▶ Task statement
Copy out the stretch of items below word for word, from the line containing "This screenshot has" through the last item, and leave the pictures out.

▶ Records provided

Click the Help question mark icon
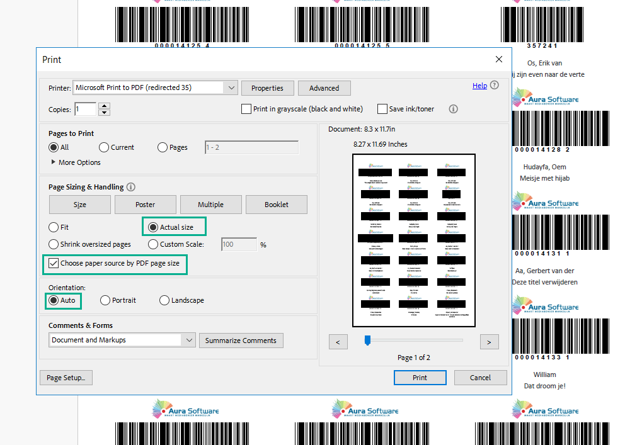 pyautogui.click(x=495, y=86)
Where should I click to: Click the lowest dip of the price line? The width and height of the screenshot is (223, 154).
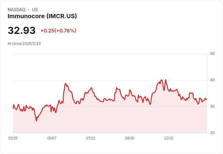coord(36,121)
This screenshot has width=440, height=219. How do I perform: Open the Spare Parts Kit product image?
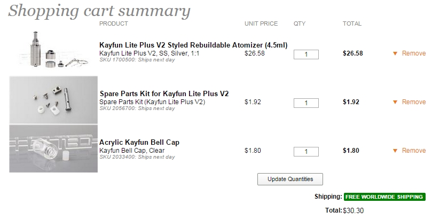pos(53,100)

▶ Full output
This screenshot has width=440, height=219. How do I perform: Open the Spare Parts Kit product image?
pos(53,100)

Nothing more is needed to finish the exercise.